Where’s that Soapbox?
First, I need to jump onto the soapbox for a minute to address that dreaded statement we hear in finance. You know the one: “Past Returns are not an indicator of Future Performance”. Rubbish, Trash or Bollocks! (whichever word makes sense to you).
If you’re investing in a person or Portfolio Manager who got “lucky”—then yes—that’s a very true statement. But what we do with Technical Analysis is very different. The whole premise of Technical Analysis is probability and an expectation that the past will repeat into the future. For example, if I observe two moving averages crossing that leads to a rise in the price seven times out of ten, then I have a statistical justification for expecting a rise the next time I observe that cross.

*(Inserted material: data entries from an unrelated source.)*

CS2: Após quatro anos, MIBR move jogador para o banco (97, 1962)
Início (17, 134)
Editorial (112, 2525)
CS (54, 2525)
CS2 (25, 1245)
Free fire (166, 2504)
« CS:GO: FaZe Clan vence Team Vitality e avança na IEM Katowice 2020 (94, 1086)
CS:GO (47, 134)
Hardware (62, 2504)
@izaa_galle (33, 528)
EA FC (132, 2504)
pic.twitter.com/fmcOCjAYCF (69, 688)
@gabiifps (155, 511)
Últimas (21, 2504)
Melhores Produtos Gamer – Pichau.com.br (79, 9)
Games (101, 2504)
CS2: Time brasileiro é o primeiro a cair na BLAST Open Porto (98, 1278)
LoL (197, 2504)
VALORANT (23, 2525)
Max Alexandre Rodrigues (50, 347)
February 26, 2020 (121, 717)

It irks me that regulators around the world force us to start presentations with that statement when—with Technical Analysis—we have probabilistic proof of what we can expect.
Ok, take a breath.
Of course we need to make sure that we have enough “tests” to ensure we are looking at a big enough sample. The more tests we have, the more confidence we can have in our statistics. The following is extracted from Ken Ward’s Mathematics Pages and shows how the 50:50 expectation, when tossing a coin, is achieved with many simulations.
What Probability is, and what it is not
Probability, p, is a number such that 0≤p≤1 , or 0%≤p≤100%.
When tossing a coin, the average approaches 1/2, but the differences become more extreme.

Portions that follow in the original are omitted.